Villagepeople Still pondering my experiences at #measurementcamp earlier this week and have decided on a crude classification of social media activity which a client might wish to undertake.

At this stage I'm not going so far as sorting out different objectives but carving this rather slippery territory into a rather more familiar shape. And if we're going to classify then why not use a tried and tested segmentation system YMCA? Take it away boys..

Its listening

Easy this one – just find brand mentions or typical customer types and hang in there. This one has no measures because you're not trying to change anything. What you need to think about is how many conversations you are listening to. How many platforms are you going to listen on? And what is the relationship between the different platforms? Are you double counting the same people on different platforms?  Probably. Does this matter? Probably.

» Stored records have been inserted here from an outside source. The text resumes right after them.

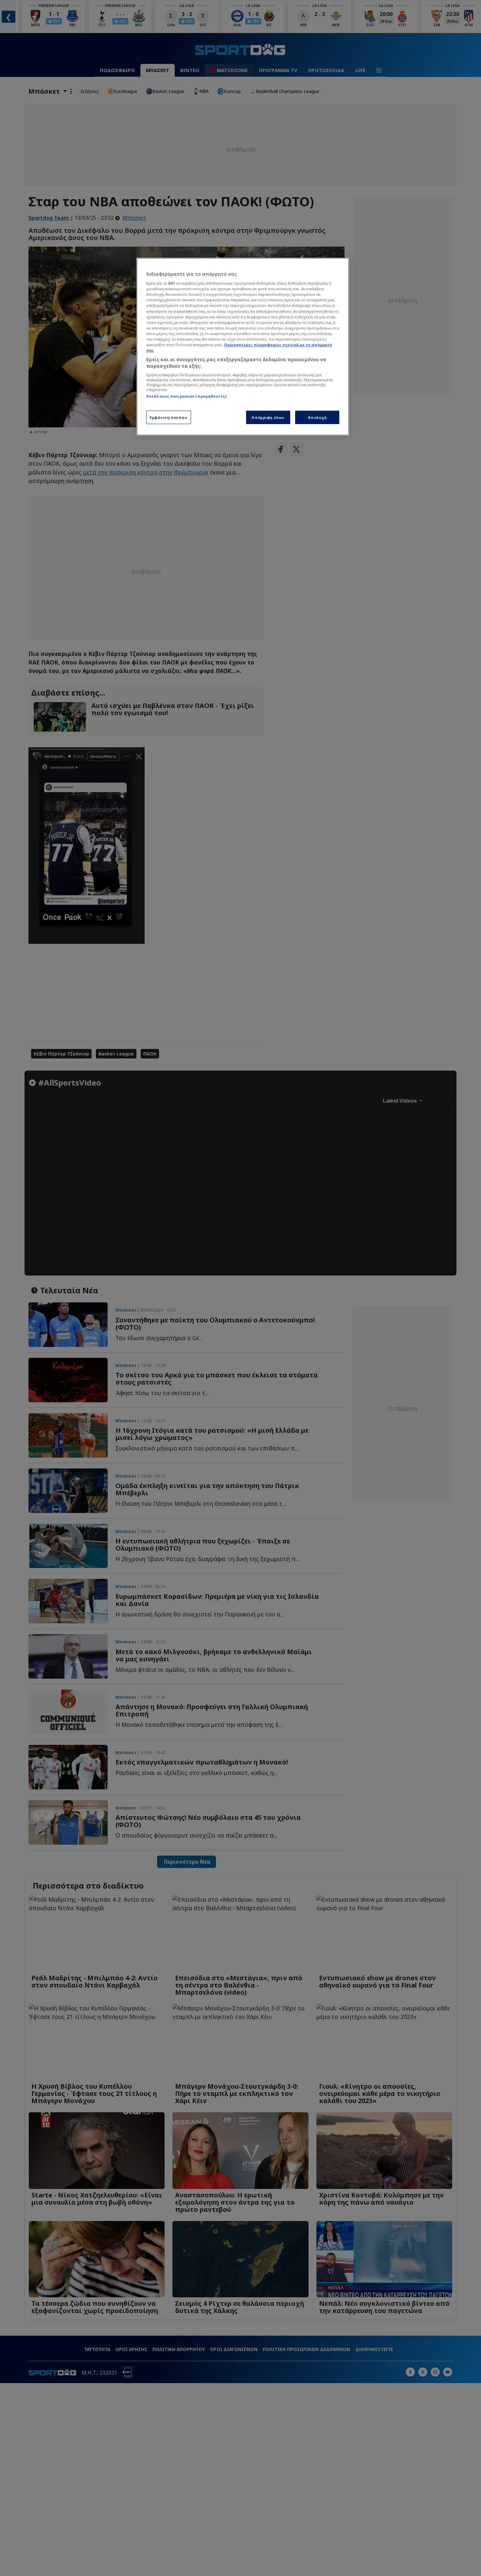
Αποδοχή (317, 417)
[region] (242, 347)
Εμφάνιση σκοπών (168, 417)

For those who worry about not being able to cover everything came the answer well you don't try to read every paper do you? Well no I don't but probably the company needs to. This plucking media platforms out of the air because that's who showed up sounds a bit like wandering into a newsagent and buying the Mirror beecause someone said they thought they had seen something about you. Listening may be a good starter but it would be unwise to stay here unless you want to be accused of dabbling. Which you basically are.

Its customer support

This frankly alarms me. The principle of writing a letter of complaint means I am annoyed enough make the effort to sound off and expect a reply. Having customer service representatives drifting through the ether looking for unhappy campers rather misses the point. Sometimes you moan about the trains to get it out of your system. It isn't a complaint. But it gets treated as one. I had an odd experience on peoplebrowser when I tweeted that it was a bit slow and got an immediate reply to explain myself. I felt as if I had upset the browser! I wasn't unhappy but the maitre d' bustled up and fussed. I hadn't complained. Turning every internet social media into a callcentre where you try to interupt every single negative sounds a bit Orwellian to me. And very expensive. And largely pointless. Because it doesn't make me positive – it reminds me that I am being monitored and that customer service people are now circling to neutralise me. This is NOT customer support. 

Its PR

Yes that's more like it and the first primary task of PR is to stop bad news. So pushing press releases artfully concealed in 140 lines or retweeting a positive comment – what an intelligent response hey everyone else take a look at this. Is a relatively complicated way of managing public opinion. PR people are usually conflicted about whether PR is done by trickledown – opinion leaders who they used to take out to lunch and now try to follow. Or if PR is picking up on trending topics in which case if you are on the cusp of the wave then you are fair game.  We get back to the earlier problem of double counting and who the people are on a given platform. Are we talking to the right people? Are we talking to enough of them? And even if you have a super aggregator and can listen and post to all of the platforms (which you can't) how representative are these people of what is going on. One of the paradoxes of social media is discovering that as people self disclose that they are all different. It was the pragmatism of marketing and polling that reduced human society to brain sized segments of anything from 5 to 25. People are a lot more different than that. This may come as a shock but there are huge tranches of human experience which can't be found online. They are almost unreachable because it costs too much to go and make friends and sit with them offline but online is not everybody. Its the ones who have a voice and hands to type, and an agenda, and time, and confidence. And who show up.  PR is about promoting relatively simple messages in a format which spreads them to everybody. Works great with journalists who trade in them. Works great with bloggers. Well that covered about 10% of the total population.

Its research

This is one of the toughest roles for social media. Because it has flake written all over it. We haven't yet found a way to directly sample social media to ensure that any group we listen to and talk to is representative. Without representativeness you might as well strike up conversation in the nearby pub and form your opinions from that. Which I'm sure a lot of journos do. But which clients are not willing to pay for as research. We have to solve the sampling problem. People have to be who they say they are and live where they say they live. We can redefine sampling. But we can't abandon it and still call it research. So at present if its research you want then you are going to have to validate your sample in other ways probably offline. 

Its direct response

This is more barefaced. My Dell's just given up the ghost? Fancy buying a new one then? Haven't Dell done well? Not complicated. You don't even have to talk to everybody. You just have to shift enough boxes. Talk to your customers at their point of need and they're probably more relieved than offended.  This isn't social discourse. Its selling. Dell don't want to talk. 

I break these out because if you are a client wanting to use social media you may want to do one of the above. But probably not all of them. If you do then I strongly recommend that you don't. Because each of these activities has a set of experiences and expectations attached to them. Which will protect the exchange. Stagger from one into the other and you will get into trouble very quickly.